▶ **Supplied passage**
----------------

Freemasonry used the stonemasonry square and compass as symbols of virtue, and promoted service to the Great Architect, but prohibited discussion of politics and religion. (It was condemned by the Pope in 1736.) In 1722,
Count Zinzendorf founded a
Moravian settlement called Herrnhut, stressing that “there can be no Christianity without community” (
communalism).
In 1730,
John and Charles Wesley founded
Methodism, seeking to revive the Church of England. In 1736, John Wesley (an Arminian) and
George Whitefield (a Calvinist) led the “First Great Awakening” spiritual revival in the British colonies in America (
revivalism), which encouraged living in accordance with New Testament teachings. In 1740,
Frederick II allows freedom of worship and of the press in Prussia. In 1741,
Jonathan Edwards delivered a famous sermon in Massachusetts, “Sinners in the Hands of an Angry God”, which popularized Calvinist theology.
In 1748,
David Hume published
A Treatise of Human Nature, which advocated
skepticism–
atheism and influenced Immanuel Kant. Also in 1748,
Emanuel Swedenborg claimed to have a spiritual awakening and a commission from God to reform Christianity. He published
Heaven and Hell in 1758, saying that both faith and charity are necessary for salvation. In 1749,
Gotthold Lessing published
The Freethinker, advocating freedom of thought and the sufficiency of human reason. In France,
Voltaire, a deist, criticized the government and RC Church and devalued the Bible as an outdated human work, although saying, “If God did not exist, it would be necessary to invent Him.” A contemporary,
J.J. Rousseau, was exiled from France after he published
Emile, or On Education in 1762, which espoused
Unitarianism and religious equivalence, while rejecting sin and divine revelation. In 1777, Lessing published a work advocating tolerance of all religions.

----------------

▶ **The data**
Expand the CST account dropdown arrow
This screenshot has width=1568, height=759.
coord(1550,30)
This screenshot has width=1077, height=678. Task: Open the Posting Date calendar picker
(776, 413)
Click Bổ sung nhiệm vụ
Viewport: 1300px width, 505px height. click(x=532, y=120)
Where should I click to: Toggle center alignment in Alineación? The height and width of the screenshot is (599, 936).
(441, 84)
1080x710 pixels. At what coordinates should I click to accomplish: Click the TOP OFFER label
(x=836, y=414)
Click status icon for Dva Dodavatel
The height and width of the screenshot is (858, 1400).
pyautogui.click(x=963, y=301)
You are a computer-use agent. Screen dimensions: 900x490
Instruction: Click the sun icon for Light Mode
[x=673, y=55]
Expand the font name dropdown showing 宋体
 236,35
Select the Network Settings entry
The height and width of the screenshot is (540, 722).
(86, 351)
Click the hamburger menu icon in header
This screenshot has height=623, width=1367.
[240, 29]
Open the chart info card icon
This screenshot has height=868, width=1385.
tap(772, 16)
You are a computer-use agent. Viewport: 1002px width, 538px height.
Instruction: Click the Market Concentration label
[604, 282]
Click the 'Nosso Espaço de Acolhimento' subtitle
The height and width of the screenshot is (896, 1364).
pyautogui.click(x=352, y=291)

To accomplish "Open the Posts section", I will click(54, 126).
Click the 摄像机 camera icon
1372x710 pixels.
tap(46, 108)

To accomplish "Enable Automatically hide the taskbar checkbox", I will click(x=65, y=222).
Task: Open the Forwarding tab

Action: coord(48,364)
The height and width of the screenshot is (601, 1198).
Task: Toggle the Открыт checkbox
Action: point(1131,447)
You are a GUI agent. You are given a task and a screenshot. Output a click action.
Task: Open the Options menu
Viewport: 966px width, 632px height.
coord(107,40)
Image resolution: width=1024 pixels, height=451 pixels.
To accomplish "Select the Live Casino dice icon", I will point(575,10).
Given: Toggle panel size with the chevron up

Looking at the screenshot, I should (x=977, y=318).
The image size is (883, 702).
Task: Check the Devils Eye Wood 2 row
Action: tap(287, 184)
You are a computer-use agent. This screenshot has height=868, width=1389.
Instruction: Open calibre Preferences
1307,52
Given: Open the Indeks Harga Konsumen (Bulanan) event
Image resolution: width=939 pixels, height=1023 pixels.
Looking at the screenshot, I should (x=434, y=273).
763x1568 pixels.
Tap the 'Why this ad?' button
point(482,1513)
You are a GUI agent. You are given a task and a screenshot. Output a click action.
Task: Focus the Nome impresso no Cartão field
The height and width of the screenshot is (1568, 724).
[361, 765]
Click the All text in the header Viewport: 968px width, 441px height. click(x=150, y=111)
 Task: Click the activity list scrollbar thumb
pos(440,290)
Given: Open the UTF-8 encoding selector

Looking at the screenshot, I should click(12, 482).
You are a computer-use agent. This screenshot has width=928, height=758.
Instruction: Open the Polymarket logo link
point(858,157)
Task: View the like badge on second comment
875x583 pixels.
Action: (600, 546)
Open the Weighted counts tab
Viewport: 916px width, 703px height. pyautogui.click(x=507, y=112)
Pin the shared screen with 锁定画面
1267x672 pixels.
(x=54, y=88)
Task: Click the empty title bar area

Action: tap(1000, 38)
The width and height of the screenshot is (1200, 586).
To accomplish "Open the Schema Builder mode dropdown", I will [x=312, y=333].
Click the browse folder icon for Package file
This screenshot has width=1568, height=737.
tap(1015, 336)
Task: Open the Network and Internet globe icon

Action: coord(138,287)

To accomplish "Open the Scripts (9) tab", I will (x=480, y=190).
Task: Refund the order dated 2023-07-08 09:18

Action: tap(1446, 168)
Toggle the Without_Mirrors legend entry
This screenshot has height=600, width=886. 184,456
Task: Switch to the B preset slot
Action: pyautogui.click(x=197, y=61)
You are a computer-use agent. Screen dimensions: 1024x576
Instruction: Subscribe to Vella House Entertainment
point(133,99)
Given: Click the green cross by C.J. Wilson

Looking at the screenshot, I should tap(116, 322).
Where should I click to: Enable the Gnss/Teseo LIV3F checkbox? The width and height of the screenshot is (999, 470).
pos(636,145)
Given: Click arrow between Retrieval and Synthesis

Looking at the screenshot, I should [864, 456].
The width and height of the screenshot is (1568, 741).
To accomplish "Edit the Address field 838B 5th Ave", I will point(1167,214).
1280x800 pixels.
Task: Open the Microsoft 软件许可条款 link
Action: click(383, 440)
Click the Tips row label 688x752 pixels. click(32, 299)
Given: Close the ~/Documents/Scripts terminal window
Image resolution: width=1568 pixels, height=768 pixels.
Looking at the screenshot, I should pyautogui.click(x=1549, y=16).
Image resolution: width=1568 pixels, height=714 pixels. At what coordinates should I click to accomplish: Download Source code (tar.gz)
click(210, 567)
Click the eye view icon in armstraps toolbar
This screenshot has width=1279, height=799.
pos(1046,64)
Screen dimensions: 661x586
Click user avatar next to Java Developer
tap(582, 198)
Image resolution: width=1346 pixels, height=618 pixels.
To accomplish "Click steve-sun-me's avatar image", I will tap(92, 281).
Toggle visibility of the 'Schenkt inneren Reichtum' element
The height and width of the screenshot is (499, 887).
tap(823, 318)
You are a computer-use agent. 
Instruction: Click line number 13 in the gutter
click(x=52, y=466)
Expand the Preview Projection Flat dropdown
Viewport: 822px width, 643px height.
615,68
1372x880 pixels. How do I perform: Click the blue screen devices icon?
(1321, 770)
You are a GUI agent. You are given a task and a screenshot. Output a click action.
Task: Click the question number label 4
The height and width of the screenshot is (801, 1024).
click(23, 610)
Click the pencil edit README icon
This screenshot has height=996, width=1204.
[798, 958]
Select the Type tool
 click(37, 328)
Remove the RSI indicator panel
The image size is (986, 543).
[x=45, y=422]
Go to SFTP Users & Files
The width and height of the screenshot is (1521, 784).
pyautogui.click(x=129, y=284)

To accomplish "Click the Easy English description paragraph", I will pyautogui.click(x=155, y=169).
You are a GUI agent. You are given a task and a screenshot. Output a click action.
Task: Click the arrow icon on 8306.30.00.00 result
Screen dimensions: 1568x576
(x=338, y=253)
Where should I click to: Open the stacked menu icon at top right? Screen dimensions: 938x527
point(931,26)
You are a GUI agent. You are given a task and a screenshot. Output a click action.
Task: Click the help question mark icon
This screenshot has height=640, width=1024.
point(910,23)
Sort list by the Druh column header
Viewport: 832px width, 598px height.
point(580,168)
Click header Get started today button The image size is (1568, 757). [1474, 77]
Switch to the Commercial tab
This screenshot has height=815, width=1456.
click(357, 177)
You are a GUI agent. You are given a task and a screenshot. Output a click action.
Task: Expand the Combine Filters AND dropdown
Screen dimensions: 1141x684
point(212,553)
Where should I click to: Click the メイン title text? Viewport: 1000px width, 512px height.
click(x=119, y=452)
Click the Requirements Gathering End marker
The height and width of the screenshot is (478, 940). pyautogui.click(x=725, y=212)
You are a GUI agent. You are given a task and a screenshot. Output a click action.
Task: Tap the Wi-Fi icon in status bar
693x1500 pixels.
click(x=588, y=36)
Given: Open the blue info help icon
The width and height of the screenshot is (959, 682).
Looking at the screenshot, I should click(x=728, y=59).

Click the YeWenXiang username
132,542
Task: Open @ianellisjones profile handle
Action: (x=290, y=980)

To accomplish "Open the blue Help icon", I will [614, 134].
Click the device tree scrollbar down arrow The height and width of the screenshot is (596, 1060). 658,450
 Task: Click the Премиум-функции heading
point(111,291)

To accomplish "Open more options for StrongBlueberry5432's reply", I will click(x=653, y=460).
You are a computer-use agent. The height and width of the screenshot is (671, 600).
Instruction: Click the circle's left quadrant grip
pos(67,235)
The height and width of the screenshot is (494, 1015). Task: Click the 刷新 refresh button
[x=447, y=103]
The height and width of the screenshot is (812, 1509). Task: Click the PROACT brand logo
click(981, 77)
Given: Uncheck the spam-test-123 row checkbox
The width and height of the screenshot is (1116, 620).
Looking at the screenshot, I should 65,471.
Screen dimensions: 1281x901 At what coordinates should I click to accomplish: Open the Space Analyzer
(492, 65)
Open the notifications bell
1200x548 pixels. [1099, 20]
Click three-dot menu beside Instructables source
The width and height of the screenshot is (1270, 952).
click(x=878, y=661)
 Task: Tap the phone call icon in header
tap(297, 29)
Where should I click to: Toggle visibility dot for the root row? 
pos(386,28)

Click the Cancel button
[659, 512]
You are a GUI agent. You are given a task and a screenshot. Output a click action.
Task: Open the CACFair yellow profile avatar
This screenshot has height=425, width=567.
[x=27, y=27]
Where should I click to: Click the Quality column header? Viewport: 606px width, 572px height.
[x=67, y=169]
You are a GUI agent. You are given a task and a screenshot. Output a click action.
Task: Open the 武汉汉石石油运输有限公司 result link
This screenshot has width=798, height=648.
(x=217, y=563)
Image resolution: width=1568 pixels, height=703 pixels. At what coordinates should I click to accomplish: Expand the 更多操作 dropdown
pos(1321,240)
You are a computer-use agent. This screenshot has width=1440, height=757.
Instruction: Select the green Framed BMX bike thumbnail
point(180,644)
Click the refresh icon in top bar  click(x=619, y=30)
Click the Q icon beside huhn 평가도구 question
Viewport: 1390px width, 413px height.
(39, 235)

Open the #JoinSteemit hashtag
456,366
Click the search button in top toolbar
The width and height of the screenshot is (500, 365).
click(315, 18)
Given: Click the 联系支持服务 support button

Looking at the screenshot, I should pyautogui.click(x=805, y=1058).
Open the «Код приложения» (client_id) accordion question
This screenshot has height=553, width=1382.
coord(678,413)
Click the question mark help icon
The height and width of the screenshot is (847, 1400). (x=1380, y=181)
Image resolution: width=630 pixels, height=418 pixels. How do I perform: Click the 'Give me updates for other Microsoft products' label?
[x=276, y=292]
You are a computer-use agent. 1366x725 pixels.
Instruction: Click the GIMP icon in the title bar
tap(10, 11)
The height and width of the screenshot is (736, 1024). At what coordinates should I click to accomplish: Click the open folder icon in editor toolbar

----------------

▶ **Prompt A**
In the passage on eighteenth-century religious thought, what did Heaven and Hell say is necessary for salvation?
▶ **Prompt B**
Resume the passage on eighteenth-century religious thought, picking up right after its final sentence.

▶ **Written answer A**
Both faith and charity.

▶ **Written answer B**
Joseph Priestley published
A History of the Corruptions of Christianity in 1782, which influenced Thomas Jefferson’s ideology.
In 1785,
William Paley published
The Principles of Moral and Political Philosophy, in which he supported abolition of slavery, then in 1794 he wrote on natural theology, describing the teleological argument using the analogy of a watchmaker. About this time
Jeremy Bentham propounded
utilitarianism, which valued the greatest good as the primary ethical principle. He designed a prison called the Panopticon, which contained cells surrounding a central post for a hidden jailer, and advocated menial labor to help pay the cost of imprisonment. In 1791-92,
Thomas Paine published
The Rights of Man in defense of the French Revolution against criticisms by Edmund Burke, and then in 1794
The Age of Reason, criticizing organized religion and biblical inerrancy and advocating deism.